> [YOUR OBJECTIVE]: Copy out the first line of the listing and every line after it, exactly, until you have copied the line containing "Task: Open the Sweden country link".

> [DATA]:
# # #

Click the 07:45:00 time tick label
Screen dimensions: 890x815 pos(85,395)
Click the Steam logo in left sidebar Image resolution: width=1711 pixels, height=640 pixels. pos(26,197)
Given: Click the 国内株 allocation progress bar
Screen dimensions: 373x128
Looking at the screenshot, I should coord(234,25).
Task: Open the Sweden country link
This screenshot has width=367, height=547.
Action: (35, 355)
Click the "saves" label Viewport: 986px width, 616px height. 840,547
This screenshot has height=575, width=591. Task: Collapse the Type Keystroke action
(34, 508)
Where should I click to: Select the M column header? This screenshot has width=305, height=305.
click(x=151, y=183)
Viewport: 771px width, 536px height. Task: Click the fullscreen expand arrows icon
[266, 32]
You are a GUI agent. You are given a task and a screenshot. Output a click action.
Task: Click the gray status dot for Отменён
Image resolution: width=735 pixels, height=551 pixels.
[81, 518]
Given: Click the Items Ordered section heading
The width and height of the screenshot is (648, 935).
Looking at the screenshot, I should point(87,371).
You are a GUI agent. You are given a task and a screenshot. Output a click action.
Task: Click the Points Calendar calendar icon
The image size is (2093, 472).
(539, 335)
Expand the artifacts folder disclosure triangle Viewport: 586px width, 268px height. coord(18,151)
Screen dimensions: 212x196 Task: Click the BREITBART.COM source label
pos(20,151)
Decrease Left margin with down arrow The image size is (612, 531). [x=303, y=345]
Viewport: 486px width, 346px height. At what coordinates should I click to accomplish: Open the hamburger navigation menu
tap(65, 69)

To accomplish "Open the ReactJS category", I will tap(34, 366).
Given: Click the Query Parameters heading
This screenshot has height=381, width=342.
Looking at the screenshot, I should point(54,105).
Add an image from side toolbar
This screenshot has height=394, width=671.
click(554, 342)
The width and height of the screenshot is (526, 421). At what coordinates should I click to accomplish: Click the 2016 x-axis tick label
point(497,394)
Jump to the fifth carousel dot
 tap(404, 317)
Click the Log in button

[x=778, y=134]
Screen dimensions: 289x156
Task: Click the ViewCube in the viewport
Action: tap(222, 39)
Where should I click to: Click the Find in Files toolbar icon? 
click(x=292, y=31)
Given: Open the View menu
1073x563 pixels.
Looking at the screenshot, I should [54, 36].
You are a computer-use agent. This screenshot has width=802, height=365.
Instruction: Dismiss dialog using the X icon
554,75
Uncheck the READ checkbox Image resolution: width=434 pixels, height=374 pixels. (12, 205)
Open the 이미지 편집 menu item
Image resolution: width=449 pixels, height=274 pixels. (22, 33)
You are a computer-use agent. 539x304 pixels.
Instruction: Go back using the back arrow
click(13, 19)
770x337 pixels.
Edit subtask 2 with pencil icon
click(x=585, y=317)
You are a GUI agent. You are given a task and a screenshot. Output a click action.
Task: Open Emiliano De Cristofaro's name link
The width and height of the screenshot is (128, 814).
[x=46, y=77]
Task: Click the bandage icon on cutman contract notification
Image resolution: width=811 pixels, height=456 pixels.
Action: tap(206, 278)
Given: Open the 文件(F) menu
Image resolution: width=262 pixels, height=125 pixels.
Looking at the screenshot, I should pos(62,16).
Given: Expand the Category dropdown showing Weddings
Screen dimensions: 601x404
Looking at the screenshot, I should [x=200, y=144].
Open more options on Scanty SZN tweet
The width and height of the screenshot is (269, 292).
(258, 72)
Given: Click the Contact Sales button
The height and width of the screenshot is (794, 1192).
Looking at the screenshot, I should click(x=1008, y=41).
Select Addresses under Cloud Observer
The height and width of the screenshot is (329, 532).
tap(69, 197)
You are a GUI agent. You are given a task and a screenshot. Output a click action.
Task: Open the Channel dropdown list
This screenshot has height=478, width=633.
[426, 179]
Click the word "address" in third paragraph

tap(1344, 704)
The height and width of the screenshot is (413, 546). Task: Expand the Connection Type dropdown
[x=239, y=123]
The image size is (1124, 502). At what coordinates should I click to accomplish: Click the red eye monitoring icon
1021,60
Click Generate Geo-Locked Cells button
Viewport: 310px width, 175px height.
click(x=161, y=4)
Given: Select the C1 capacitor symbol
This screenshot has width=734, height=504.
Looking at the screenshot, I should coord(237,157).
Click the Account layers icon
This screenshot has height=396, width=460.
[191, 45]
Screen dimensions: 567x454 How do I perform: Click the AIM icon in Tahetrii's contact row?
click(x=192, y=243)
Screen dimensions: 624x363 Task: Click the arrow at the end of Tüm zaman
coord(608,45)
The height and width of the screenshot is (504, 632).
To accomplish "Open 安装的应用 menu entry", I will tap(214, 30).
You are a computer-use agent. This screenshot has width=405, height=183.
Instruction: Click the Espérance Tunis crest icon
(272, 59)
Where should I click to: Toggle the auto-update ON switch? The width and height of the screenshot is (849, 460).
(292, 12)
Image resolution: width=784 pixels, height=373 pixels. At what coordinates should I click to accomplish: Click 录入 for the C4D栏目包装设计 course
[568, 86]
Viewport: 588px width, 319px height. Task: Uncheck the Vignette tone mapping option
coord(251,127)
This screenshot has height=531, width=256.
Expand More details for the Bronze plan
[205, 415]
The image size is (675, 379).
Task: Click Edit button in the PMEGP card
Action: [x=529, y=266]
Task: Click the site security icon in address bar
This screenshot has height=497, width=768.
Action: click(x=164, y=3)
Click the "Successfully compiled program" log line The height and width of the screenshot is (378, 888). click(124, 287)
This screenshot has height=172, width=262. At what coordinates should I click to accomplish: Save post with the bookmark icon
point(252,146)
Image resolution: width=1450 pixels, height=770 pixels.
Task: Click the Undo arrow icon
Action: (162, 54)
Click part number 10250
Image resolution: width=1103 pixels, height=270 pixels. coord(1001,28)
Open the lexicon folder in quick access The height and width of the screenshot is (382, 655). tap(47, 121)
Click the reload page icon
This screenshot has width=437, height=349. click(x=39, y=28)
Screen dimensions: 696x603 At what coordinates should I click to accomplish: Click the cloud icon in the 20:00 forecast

# # #

> [RESPONSE TO THIS EXERCISE]:
Click the 07:45:00 time tick label
Screen dimensions: 890x815 pos(85,395)
Click the Steam logo in left sidebar Image resolution: width=1711 pixels, height=640 pixels. pos(26,197)
Given: Click the 国内株 allocation progress bar
Screen dimensions: 373x128
Looking at the screenshot, I should coord(234,25).
Task: Open the Sweden country link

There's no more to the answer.